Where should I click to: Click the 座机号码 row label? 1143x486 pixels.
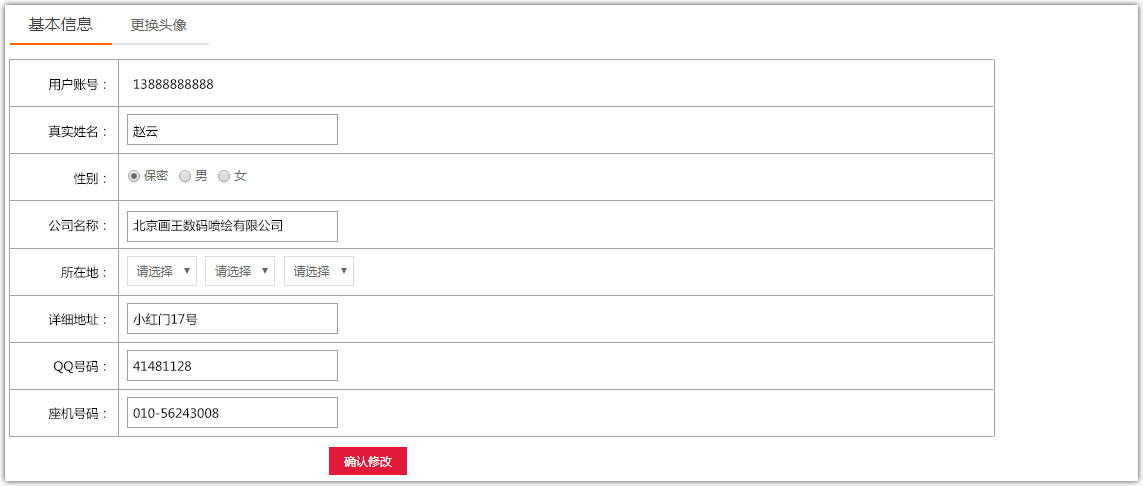pos(77,413)
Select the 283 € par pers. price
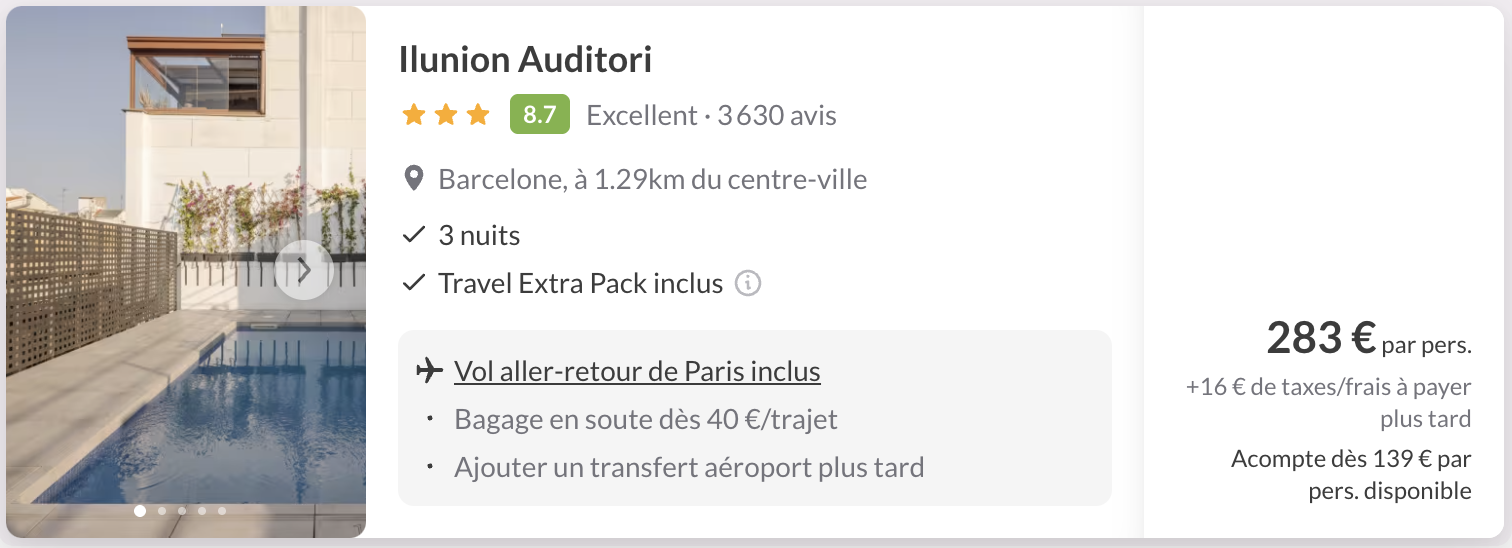Screen dimensions: 1512x548 (x=1369, y=338)
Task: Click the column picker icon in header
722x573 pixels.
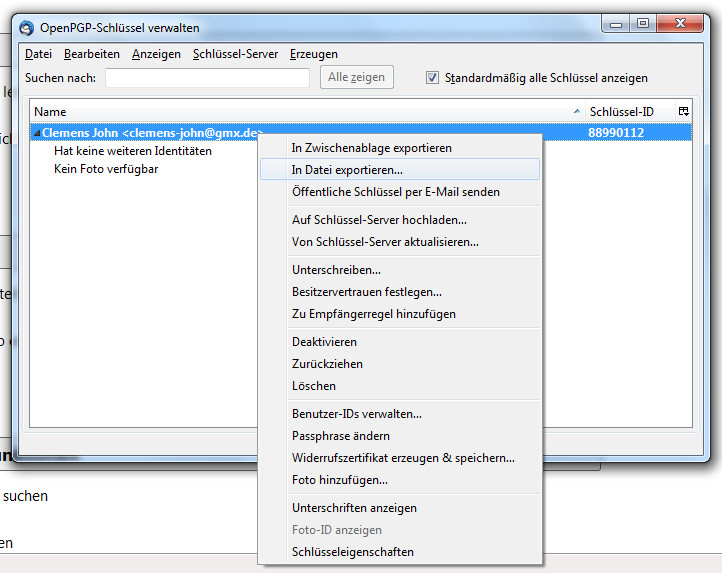Action: click(683, 112)
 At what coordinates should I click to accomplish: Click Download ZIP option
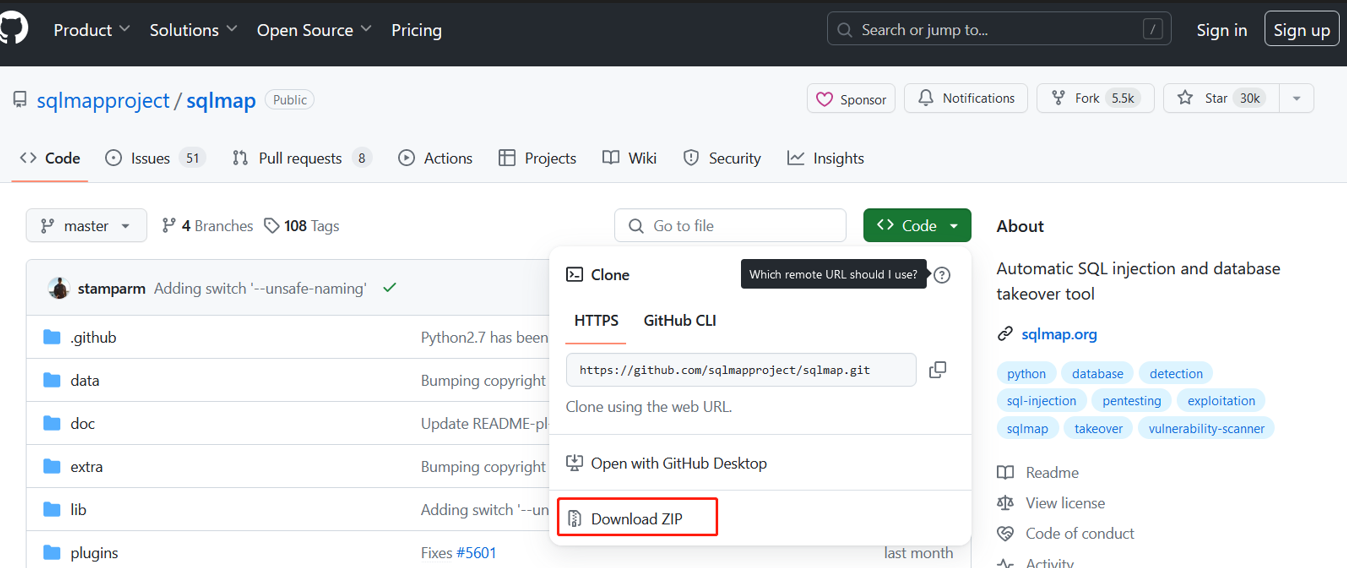(637, 518)
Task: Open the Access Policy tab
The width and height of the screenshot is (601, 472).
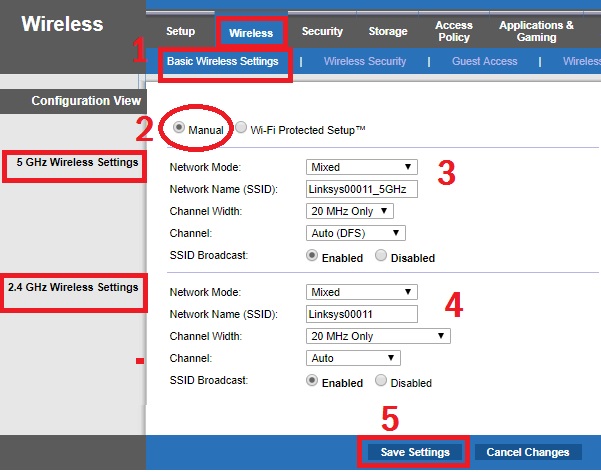Action: (454, 31)
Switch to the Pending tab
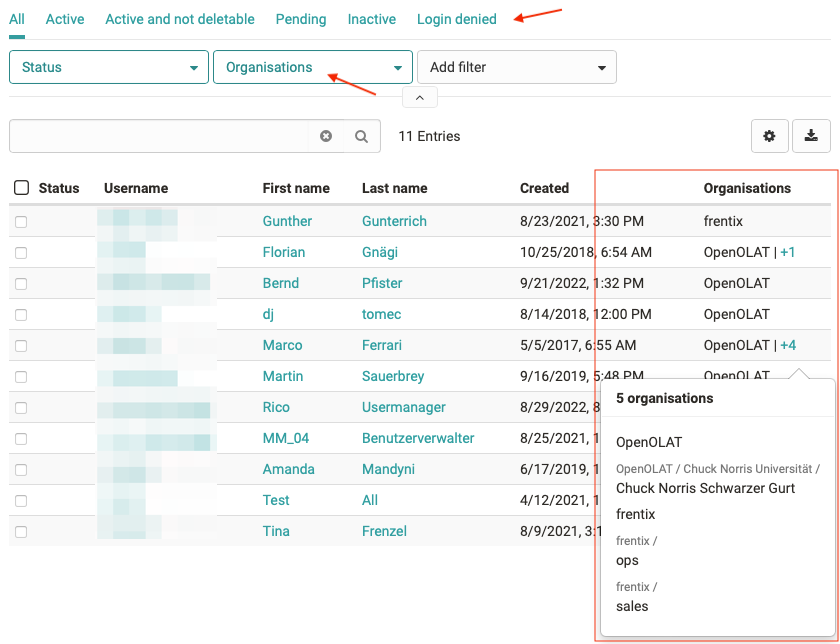Image resolution: width=840 pixels, height=644 pixels. [300, 18]
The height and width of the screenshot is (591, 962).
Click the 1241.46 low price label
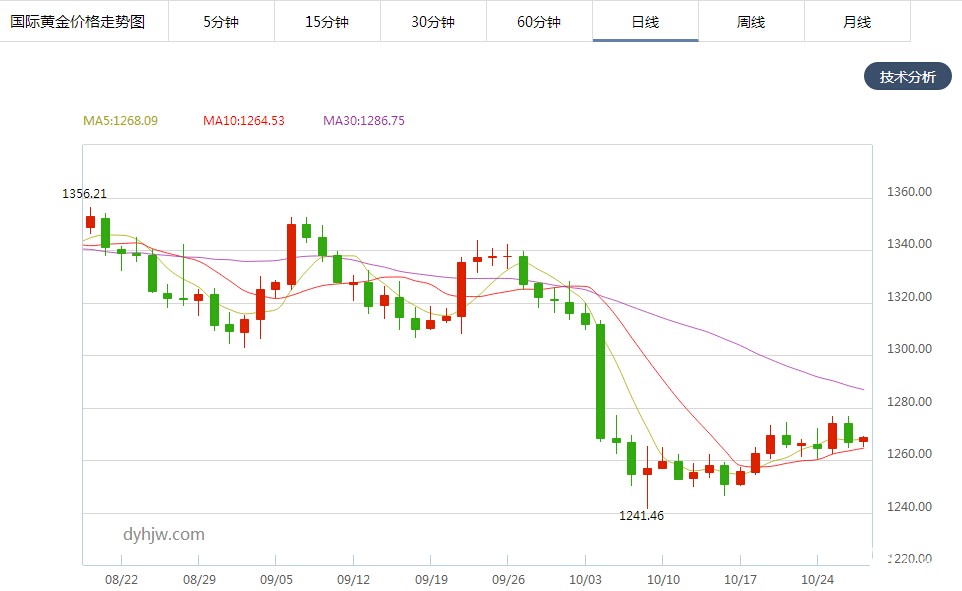click(x=641, y=516)
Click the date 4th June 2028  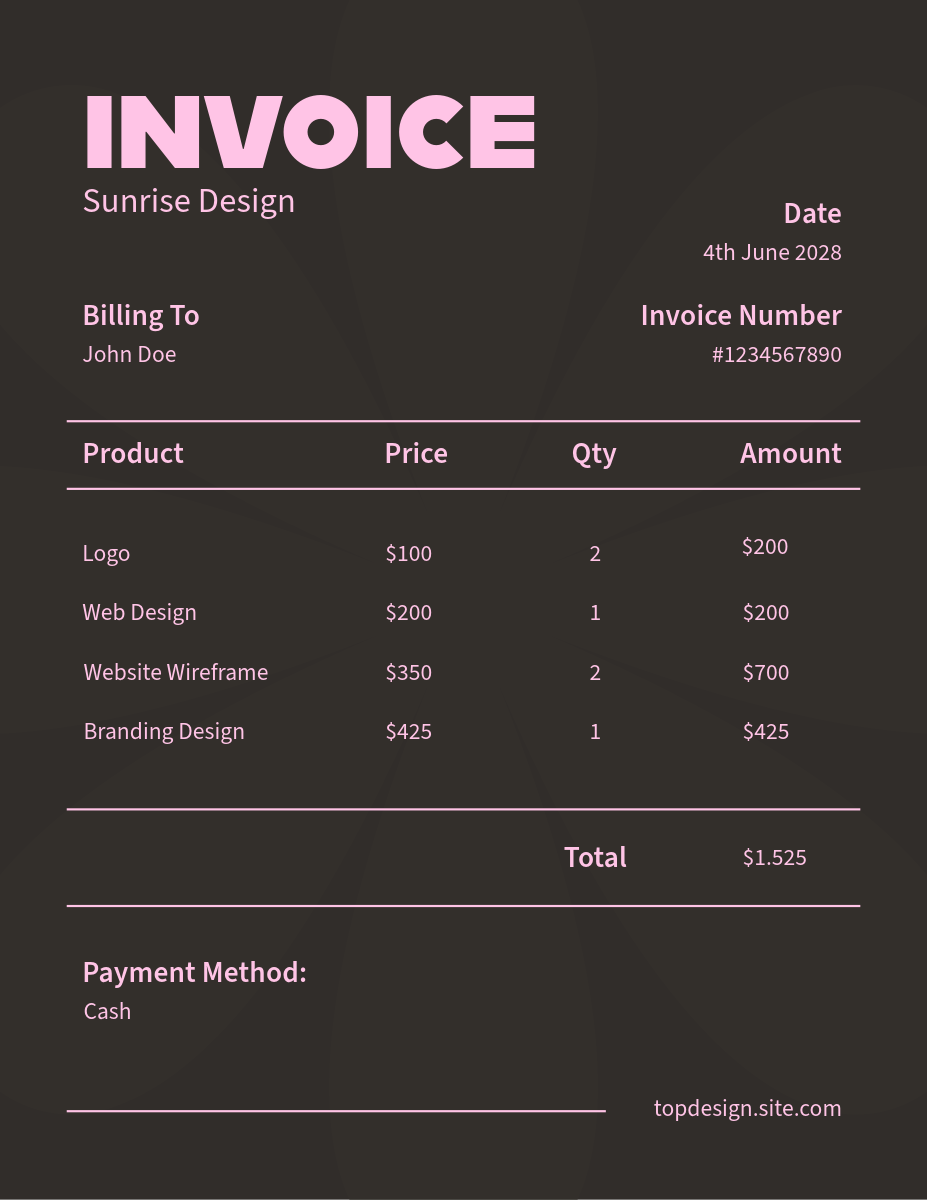pos(771,252)
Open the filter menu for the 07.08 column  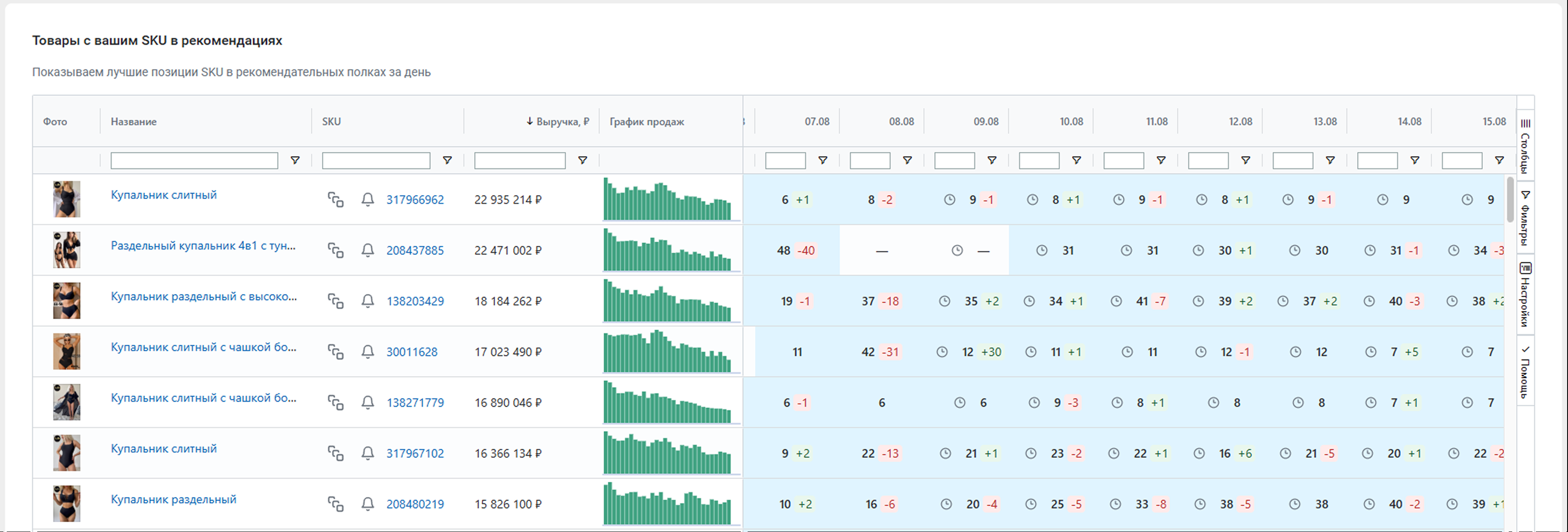pos(823,161)
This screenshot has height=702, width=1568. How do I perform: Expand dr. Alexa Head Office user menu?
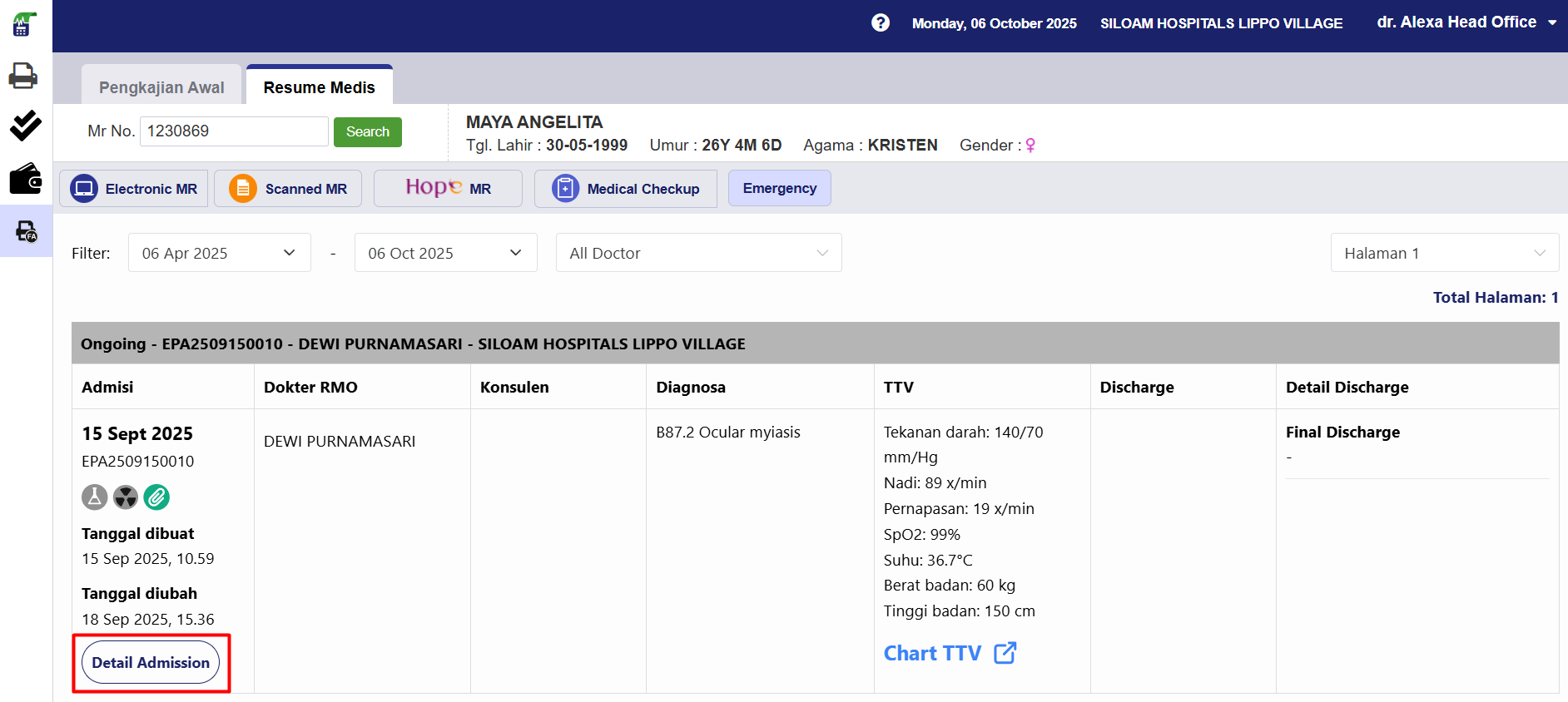click(x=1466, y=22)
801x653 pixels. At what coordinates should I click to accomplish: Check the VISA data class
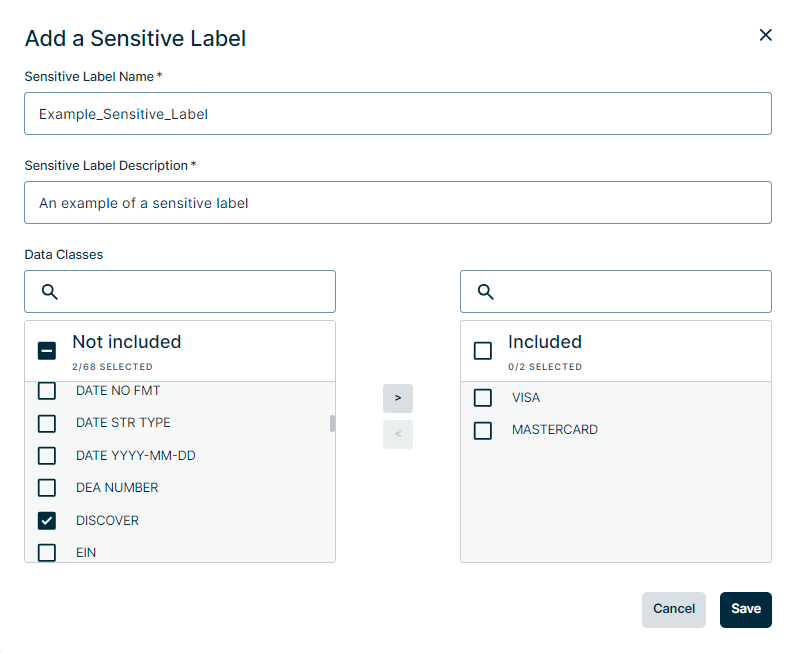pos(482,397)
________________
§ **GIVEN PROBLEM**
Report how many lines of the records contain the word "price", treating case as significant. Give only the number.

§ **ANSWER TO THIS EXERCISE**
2